Held: Strike out on the basis that the claim was bound to fail was refused. Nor was the claim bound to fail under limitation difficulties. Application refused
References: [2016] EWHC 3150 (QB)
Links: Bailii
Judges: Kerr J
Statutes: Limitation Act 1980 14(1)(b)
Jurisdiction: England and Wales
This case cites:

  • Cited – E D and F Man Liquid Products Ltd v Patel and Another CA (Bailii, [2003] EWCA Civ 472, Times 18-Apr-03, Gazette 19-Jun-03, [2003] CP Rep 51, [2003] CPLR 384, [2003] CPLR 349, [2003] QB 1556, [2003] 3 WLR 667)
    The rules contained two occasions on which a court would consider dismissal of a claim as having ‘no real prospect’ of success.
    Held: The only significant difference between CPR 24.2 and 13.3(1), is that under the first the overall burden of . .

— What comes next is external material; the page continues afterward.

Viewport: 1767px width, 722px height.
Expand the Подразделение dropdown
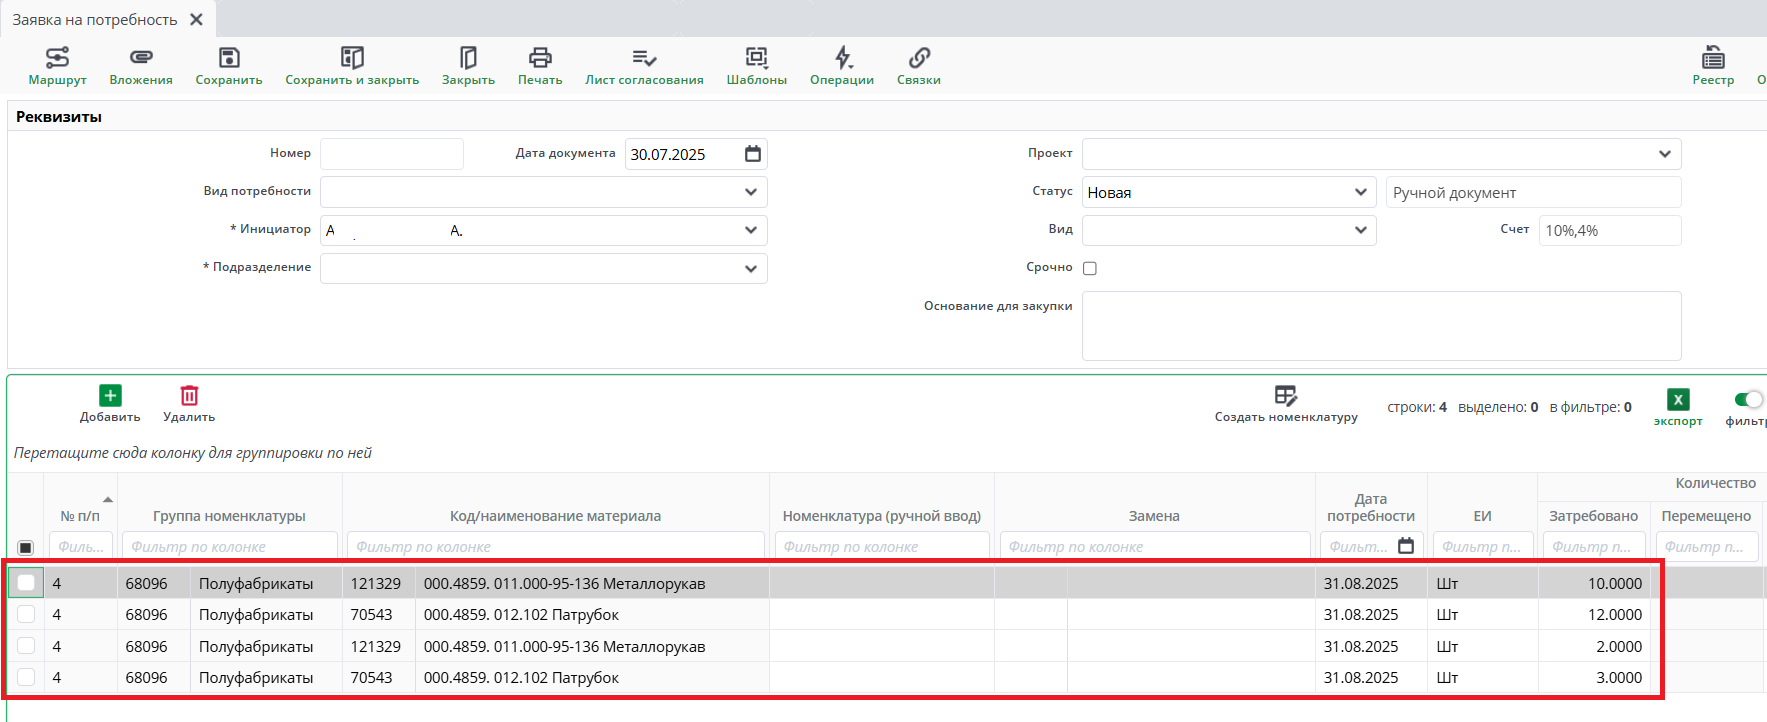751,269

  • Cited – Clark v University of Lincolnshire and Humberside CA (Times 03-May-00, Bailii, [2000] 3 All ER 752, [2000] EWCA Civ 129, [2000] 1 WLR 1988)
    A student had been failed after being falsely accused of cheating, but the academic review board, on remarking the paper marked it as zero.
    Held: Where a University did not have the supervisory jurisdiction of a visitor, a breach of contract . .
  • Cited – Phelps v Hillingdon London Borough Council; Anderton v Clwyd County Council; Gower v Bromley London Borough Council; Jarvis v Hampshire County Council HL (Times 28-Jul-00, House of Lords, Gazette 31-Aug-00, Bailii, [2000] UKHL 47, [2001] 2 AC 619, [2000] 3 WLR 776, [2000] 4 All ER 504, (2000) 150 NLJ 1198)
    The plaintiffs each complained of negligent decisions in his or her education made by the defendant local authorities. In three of them the Court of Appeal had struck out the plaintiff’s claim and in only one had it been allowed to proceed.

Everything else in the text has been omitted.